((

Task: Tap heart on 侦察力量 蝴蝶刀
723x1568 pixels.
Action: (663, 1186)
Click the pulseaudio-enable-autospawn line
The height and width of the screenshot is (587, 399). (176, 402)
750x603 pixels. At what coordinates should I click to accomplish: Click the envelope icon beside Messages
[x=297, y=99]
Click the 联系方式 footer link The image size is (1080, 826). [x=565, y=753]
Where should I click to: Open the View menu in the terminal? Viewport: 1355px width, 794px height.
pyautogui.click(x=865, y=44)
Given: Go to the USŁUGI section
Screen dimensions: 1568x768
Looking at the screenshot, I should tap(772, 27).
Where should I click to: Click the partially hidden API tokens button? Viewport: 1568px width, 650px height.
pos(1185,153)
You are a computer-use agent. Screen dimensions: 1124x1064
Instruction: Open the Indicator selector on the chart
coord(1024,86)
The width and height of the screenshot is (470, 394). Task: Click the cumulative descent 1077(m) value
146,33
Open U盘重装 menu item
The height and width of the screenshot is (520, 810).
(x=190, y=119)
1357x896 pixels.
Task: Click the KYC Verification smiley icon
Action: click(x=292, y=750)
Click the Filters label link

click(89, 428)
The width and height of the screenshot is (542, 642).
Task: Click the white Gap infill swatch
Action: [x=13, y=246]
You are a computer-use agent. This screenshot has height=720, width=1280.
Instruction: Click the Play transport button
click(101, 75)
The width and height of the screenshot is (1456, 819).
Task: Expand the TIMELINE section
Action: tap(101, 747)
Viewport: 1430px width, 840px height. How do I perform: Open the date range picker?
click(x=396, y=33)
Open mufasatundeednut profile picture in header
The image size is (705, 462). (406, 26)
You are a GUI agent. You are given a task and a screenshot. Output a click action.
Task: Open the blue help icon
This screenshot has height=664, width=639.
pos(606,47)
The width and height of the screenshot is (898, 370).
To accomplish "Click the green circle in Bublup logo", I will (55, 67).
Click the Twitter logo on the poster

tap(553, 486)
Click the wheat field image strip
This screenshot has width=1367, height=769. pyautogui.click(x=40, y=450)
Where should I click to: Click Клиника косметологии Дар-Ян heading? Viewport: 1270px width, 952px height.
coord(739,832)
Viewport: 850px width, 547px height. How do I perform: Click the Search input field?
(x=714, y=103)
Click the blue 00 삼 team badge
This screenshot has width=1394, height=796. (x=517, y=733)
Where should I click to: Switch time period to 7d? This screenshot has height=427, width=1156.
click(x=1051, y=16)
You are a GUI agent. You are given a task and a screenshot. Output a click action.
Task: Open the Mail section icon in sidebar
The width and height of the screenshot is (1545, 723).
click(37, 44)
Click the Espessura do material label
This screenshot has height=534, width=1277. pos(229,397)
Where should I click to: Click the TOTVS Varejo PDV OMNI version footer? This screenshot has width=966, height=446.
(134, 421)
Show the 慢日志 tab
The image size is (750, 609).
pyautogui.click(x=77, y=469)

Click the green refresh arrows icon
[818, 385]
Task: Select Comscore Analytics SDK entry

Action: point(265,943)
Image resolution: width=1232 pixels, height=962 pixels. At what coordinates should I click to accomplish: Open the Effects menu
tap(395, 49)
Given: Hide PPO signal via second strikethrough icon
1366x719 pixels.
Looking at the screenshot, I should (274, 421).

))

* _What this task involves_: Return, word for word, the lines of the data above from the line with "Open mufasatundeednut profile" through the line with "The width and height of the screenshot is (898, 370).", inclusive.

* _Exercise solution_:
Open mufasatundeednut profile picture in header
The image size is (705, 462). (406, 26)
You are a GUI agent. You are given a task and a screenshot. Output a click action.
Task: Open the blue help icon
This screenshot has height=664, width=639.
pos(606,47)
The width and height of the screenshot is (898, 370).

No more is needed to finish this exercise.